__ПИСЬМЕННОЕ ЗАДАНИЕ 1__: Воспроизведите из отрывка о мерах Рузвельта фрагмент от слов «И такие полномочия» до слов «кряду, без перерыва.» включительно.
__ПИСЬМЕННОЕ ЗАДАНИЕ 2__: Перечислите, пожалуйста, все организации, о создании которых сообщается в отрывке о мерах Рузвельта.
__ПИСЬМЕННОЕ ЗАДАНИЕ 3__: Напишите продолжение отрывка о мерах Рузвельта, начиная сразу после его последнего предложения.

__ИСХОДНЫЙ ОТРЫВОК__:
+-------+

Кризис — страница 59 из 81

И такие полномочия были ему даны. Сессия конгресса, начавшаяся через 5 дней после переезда Рузвельта в Белый дом, приняла целый ряд антикризисных законов, написанных президентской командой заранее. Заседали конгрессмены три месяца кряду, без перерыва.

Совет управляющих ФРС (их, напомним, назначает президент) получил, допустим, право корректировать суммы банковских резервов. Были установлены пределы колебаний котировок ценных бумаг и создана специальная комиссия по ценным бумагам и биржам. Четко регламентирован биржевой кредит.

Каждый банк обязан был отныне отчислять взносы в страховой фонд; в случае банкротства вкладчикам выплачивалась компенсация, для чего специально была создана Федеральная корпорация страхования депозитов (нечто вроде нашего Агентства по страхованию вкладов.) За счет этого доверие население к банкам было возвращено, и бегство капиталов остановилось…

Не менее решительно Рузвельт взялся спасать промышленность. Летом 1933 года был принят закон о ее оздоровлении. Власти создали Национальную администрацию восстановления, которая получила чрезвычайные полномочия.

+-------+

__СТРОКИ ДАННЫХ__:
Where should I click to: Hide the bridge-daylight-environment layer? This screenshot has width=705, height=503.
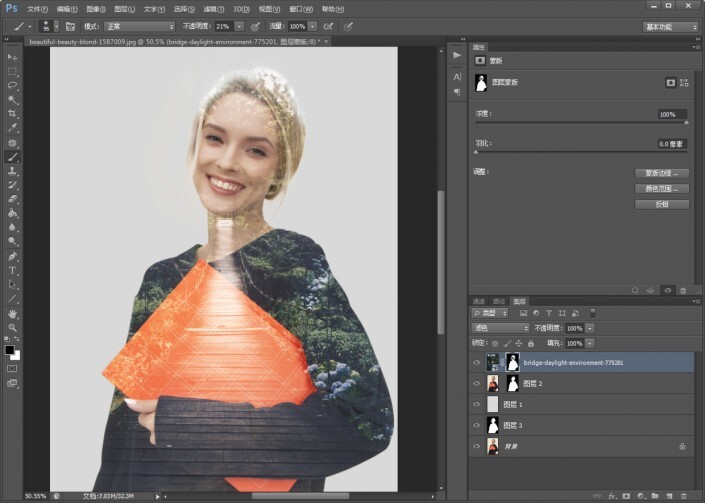(x=476, y=362)

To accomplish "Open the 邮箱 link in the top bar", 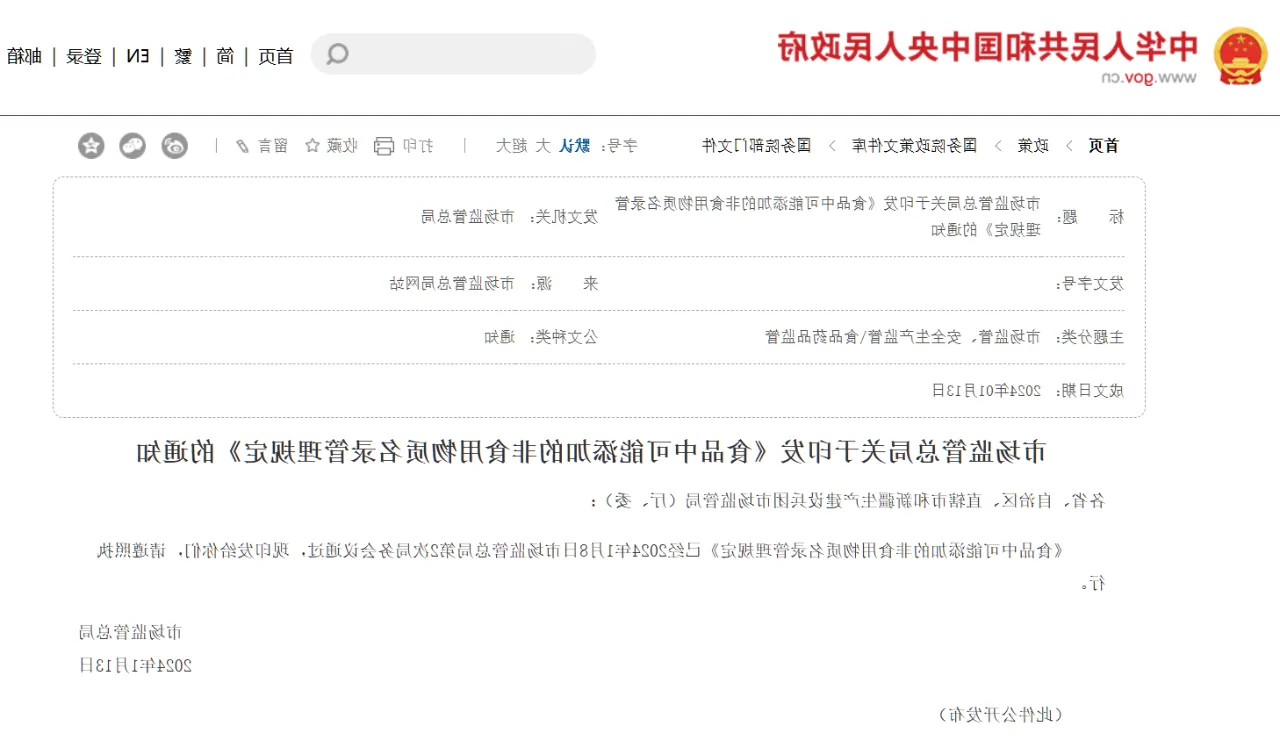I will click(x=25, y=56).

+-------+

__РЕЗУЛЬТАТ УПРАЖНЕНИЯ 1__:
И такие полномочия были ему даны. Сессия конгресса, начавшаяся через 5 дней после переезда Рузвельта в Белый дом, приняла целый ряд антикризисных законов, написанных президентской командой заранее. Заседали конгрессмены три месяца кряду, без перерыва.

__РЕЗУЛЬТАТ УПРАЖНЕНИЯ 2__:
- Специальная комиссия по ценным бумагам и биржам
- Федеральная корпорация страхования депозитов
- Национальная администрация восстановления

__РЕЗУЛЬТАТ УПРАЖНЕНИЯ 3__:
Всю промышленность разделили на 17 групп. В каждой установили минимальные и максимальные цены; продавать что-либо дороже или дешевле было строжайше запрещено. Искусственно была ограничена конкуренция, распределены рынки сбыта, определены условия торгового кредита.

Под государственный контроль также перешли все электрические и газовые компании.

Эти драконовские меры касались не одних только банкиров и фабрикантов. Жесткая длань государства дотянулась и до простых граждан. Был, например, принят закон, ограничивающий свободный оборот золота.

В это сегодня невозможно поверить, но ни один человек не имел отныне права иметь у себя презренного металла дороже, чем на 100 долларов. Обручальное кольцо, пара сережек, да какая-нибудь еще хлипкая цепочка — вот, пожалуй, и все. Остальное, будьте любезны, сдать в казну. Такими явно не демократическими мерами Рузвельт пытался укрепить национальную валюту. И ведь укрепил!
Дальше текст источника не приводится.